I don't know how much time passes while drowning in my inner thoughts when my dad knocks on my bedroom door.
"Come in," I say and see him stick his head through the opening.
"I'm heading to work," he says. He works the night shift, at a job he hates, but it is a good paying job so I guess he'd rather be unhappy.
"Okay," I say, not looking up from my computer screen. He lingers in the doorway for a while before I take a glance at him.
"Yeah...?" I ask, gesturing as to why he's still here.
"Can I talk to you for a second, Gracie." I cringe at his nickname for me, but grant his access. He sits awkwardly on the edge of my bed, looking at his hands.
"Your mother was very upset this morning," he says and I scoff.
"That's nice."
"She only wants what's best for you, you know that right?" he states.
"I'm 17, she's going to live with me the way I am, disappointment or not." I say and he sighs.
"Don't say that Gracie, you're not a disappointment. We do love you the way you are,"
"Then why are you guys always trying to change me? I can't help that I'm a cow," my voice breaks.
"But you can help it honey, we can do it together." Ouch. No matter how nice that just sounded in his ears, I heard it all. I heard the way he just talked around telling me straightly that I need to lose weight. I heard it loud and clear and no matter how polite he sounded, it didn't lessen the blow.
"Thanks dad, really. I would expect her to make you come talk to me, but that I did not expect so congratulations. You say you love me the way I am yet you do this to me, thank you for that." I say sarcastically, short of breath. My mind is exhausted from fighting the emotion and tears that sting my eyes.
"Gracie, I didn't-"
"Please leave." I cut him off.
"No Gracie, we are talking. You can't-"
"Get out of my room! Please!" I yell, my voice sounding nothing but weak. The authoritative tone I wanted ceased to exist as my voice was more like a plead. A single tear falls down my cheek but is wiped away as quickly as it appears.
"This conversation isn't over," he says as he exits my room, shutting the door behind him.

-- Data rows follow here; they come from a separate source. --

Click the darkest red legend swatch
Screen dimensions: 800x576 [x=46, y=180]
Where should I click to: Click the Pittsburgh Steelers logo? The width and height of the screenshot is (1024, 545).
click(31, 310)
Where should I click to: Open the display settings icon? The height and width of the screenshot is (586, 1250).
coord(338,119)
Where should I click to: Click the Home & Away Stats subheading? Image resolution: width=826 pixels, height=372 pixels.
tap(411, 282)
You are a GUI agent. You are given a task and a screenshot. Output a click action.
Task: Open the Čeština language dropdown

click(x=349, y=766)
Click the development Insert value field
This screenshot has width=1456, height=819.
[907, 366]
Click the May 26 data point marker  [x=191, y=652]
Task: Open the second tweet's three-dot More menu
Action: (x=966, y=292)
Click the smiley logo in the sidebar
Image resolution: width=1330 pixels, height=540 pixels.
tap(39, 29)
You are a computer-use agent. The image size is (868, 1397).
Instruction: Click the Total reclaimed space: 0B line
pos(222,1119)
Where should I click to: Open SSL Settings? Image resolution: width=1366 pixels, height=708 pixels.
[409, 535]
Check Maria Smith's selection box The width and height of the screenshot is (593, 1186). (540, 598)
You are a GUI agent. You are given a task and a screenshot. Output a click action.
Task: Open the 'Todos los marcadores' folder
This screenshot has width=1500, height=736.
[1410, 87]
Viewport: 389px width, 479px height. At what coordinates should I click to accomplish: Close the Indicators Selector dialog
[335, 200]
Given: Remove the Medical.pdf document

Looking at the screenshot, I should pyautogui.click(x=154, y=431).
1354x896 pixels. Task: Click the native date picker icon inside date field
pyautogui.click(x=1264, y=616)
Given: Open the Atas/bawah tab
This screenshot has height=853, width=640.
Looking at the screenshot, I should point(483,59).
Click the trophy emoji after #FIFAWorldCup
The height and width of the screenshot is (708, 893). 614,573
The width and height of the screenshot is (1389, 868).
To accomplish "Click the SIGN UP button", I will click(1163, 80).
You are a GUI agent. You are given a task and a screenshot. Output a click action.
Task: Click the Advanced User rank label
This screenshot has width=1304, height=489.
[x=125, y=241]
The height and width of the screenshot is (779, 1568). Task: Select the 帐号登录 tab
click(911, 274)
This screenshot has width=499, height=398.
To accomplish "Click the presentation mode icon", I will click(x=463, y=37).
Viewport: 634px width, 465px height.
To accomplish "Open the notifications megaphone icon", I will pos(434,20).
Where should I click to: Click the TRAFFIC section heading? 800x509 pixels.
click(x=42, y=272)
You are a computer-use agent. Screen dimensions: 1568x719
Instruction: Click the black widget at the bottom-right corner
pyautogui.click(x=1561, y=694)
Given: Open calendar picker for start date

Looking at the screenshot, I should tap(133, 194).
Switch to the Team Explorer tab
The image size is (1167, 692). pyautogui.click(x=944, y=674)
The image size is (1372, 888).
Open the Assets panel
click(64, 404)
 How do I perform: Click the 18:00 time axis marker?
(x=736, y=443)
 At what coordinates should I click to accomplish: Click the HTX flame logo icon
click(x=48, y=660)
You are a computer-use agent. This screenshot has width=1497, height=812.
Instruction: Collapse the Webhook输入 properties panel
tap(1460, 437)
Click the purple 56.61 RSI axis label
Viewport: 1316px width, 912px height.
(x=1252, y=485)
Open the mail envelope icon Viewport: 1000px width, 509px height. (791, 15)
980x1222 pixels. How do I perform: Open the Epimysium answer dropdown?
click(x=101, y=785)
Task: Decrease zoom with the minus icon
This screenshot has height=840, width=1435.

With that, I break down. I shut my laptop with one big hit and grasp the roots of my hair in a gesture of stress. The warm tears find their way down my face one after the other while I drown in my own self hate that holds not an ounce of satisfaction.
The only confidence that I had left for the day has withered away. Even though it was equivalent to a subatomic particle, it was still there and now it's gone. Gone like the wind that catches itself up in a tornado, tearing up houses, building and families. Without that confidence my self hate becomes almost enticing. It lures me into its trap and I feel it in my veins like an adrenaline pumping drug.
With shaking limbs and an emotion filled heart that is not at all bulletproof, I am reminded that this is reality. The world hurts you and scrapes you just for the engraved satisfaction. Like gasoline in need of a spark, my body ignites in a fire made purely of pain and despair. I need someone to respirate me because that is one more thing I can't do.
The tears that swim in my eyes are nothing but pieces of my dignity discarding themselves. Trying to fit in here is like trying to find fragments of my skeleton scattered across the blinding snow in the winter; impossible. Not even my family can accept me for who I am, so how can I possibly do that?
I can't, that's just it. These tears that slither down my face are just the beginning of this tidal wave that crashes over my head. I know there is so much more to come in the future not only with school and my family, but with myself also. I know that what is to happen ahead of time is going to be gruesome and not at all gleeful because every single day my happiness decreases more and more.
I can't say I know a lot about where my path is heading, but what I can say is that I am not at all ready.